[[ Source text open ]]

DAVAO CITY — The Davao Backyard Swine Raisers Association is planning to construct a P10 million feed mill facility to lower the cost of backyard farmers and improve the biosecurity of small steads.
The association, which currently has about 150 registered members and is urging more backyard growers to join, will tap funding from the Department of Agriculture-Agricultural Credit Policy Council (DA-ACPC).
“Agriculture Secretary Emmanuel (F.) Piñol has agreed in principle to provide us with a P10 million loan for the feed mill project,” the group’s president, Filemon O. Santander, said in an interview with Businessworld.
Mr. Santander said the project is one of their solutions to avoiding outbreaks of African Swine Fever (ASF), which has affected up to 13 countries, including China, Ukraine, Russia, Poland, Romania, and Latvia.
The DA-ACPC, created through Executive Order 113, aims to synchronize all credit policies and programs of the department.
“We are in the process of creating a business plan which includes the production, distribution and marketing of the feed mill project as these are needed prior to the approval of our loan,” Mr. Santander said.

[[ Source text closed ]]
[[ Data segment open ]]

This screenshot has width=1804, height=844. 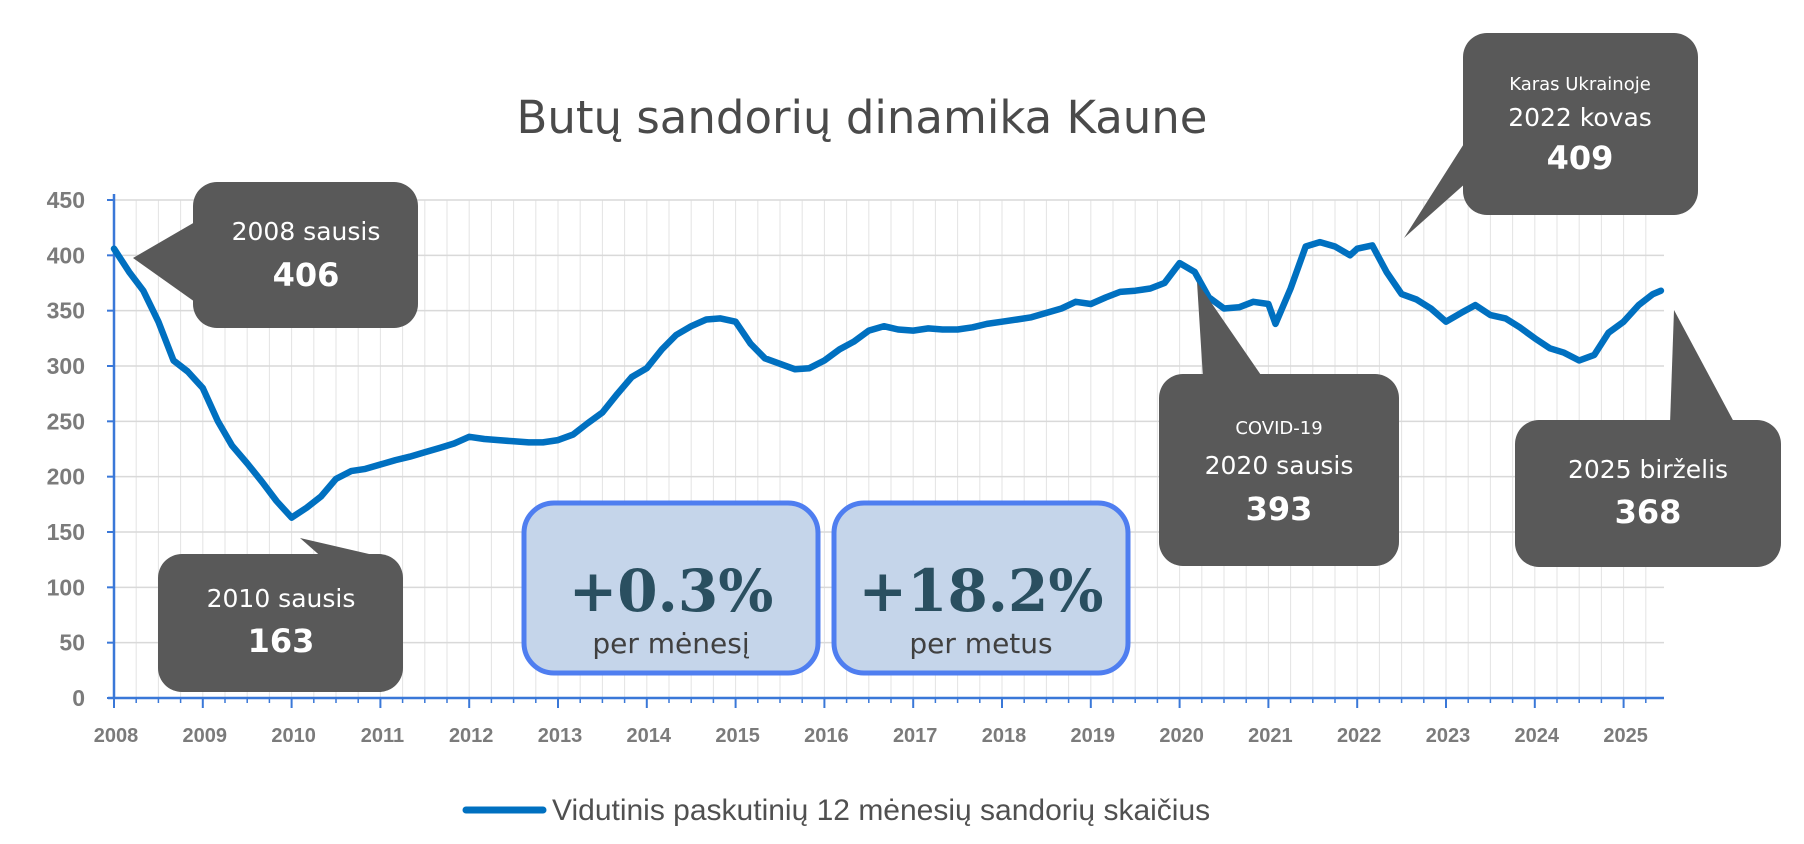 What do you see at coordinates (282, 598) in the screenshot?
I see `annotation-label: 2010 sausis` at bounding box center [282, 598].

[[ Data segment closed ]]

* Task item *
Using the Davao feed mill report, decide whether each statement agrees with it: (a) the swine raisers' association has about 150 registered members; (b) the feed mill money is to come as a grant rather than a loan; (c) a business plan is needed before the loan can be approved. For each, answer yes or no and quote the words from the report that settle it.

* Answer to the problem *
(a) Yes: "currently has about 150 registered members"
(b) No: "a P10 million loan for the feed mill project"
(c) Yes: "as these are needed prior to the approval of our loan"